* [Activity] Only the lines from the one containing "The height and" through the end of the material should be printed, exactly as they appear. Leave out pictures.

--- Entries provided ---

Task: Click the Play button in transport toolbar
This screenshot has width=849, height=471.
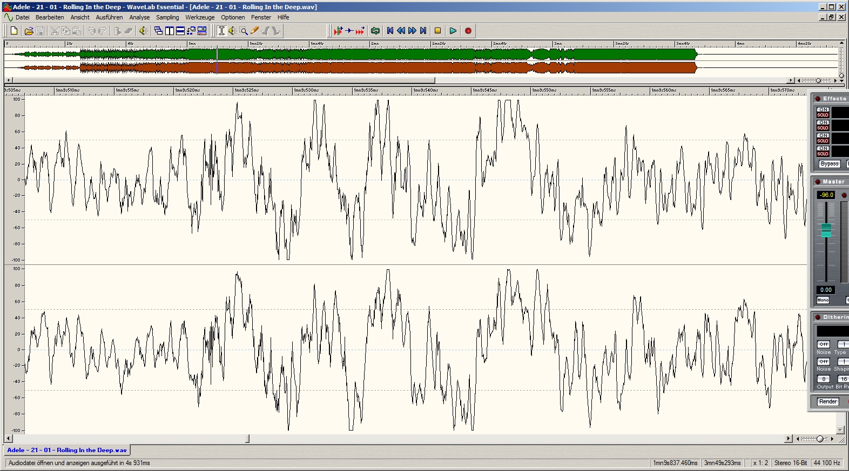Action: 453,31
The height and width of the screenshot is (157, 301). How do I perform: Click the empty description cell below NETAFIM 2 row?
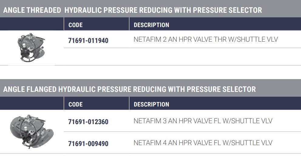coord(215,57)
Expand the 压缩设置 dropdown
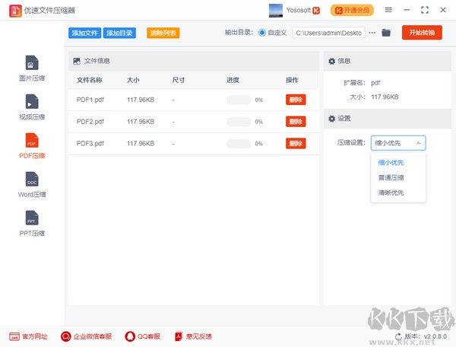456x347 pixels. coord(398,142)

---

* [Answer section]
The height and width of the screenshot is (157, 301). How do I perform: Click the empty description cell below NETAFIM 2 row?
coord(215,57)
Expand the 压缩设置 dropdown
456x347 pixels. coord(398,142)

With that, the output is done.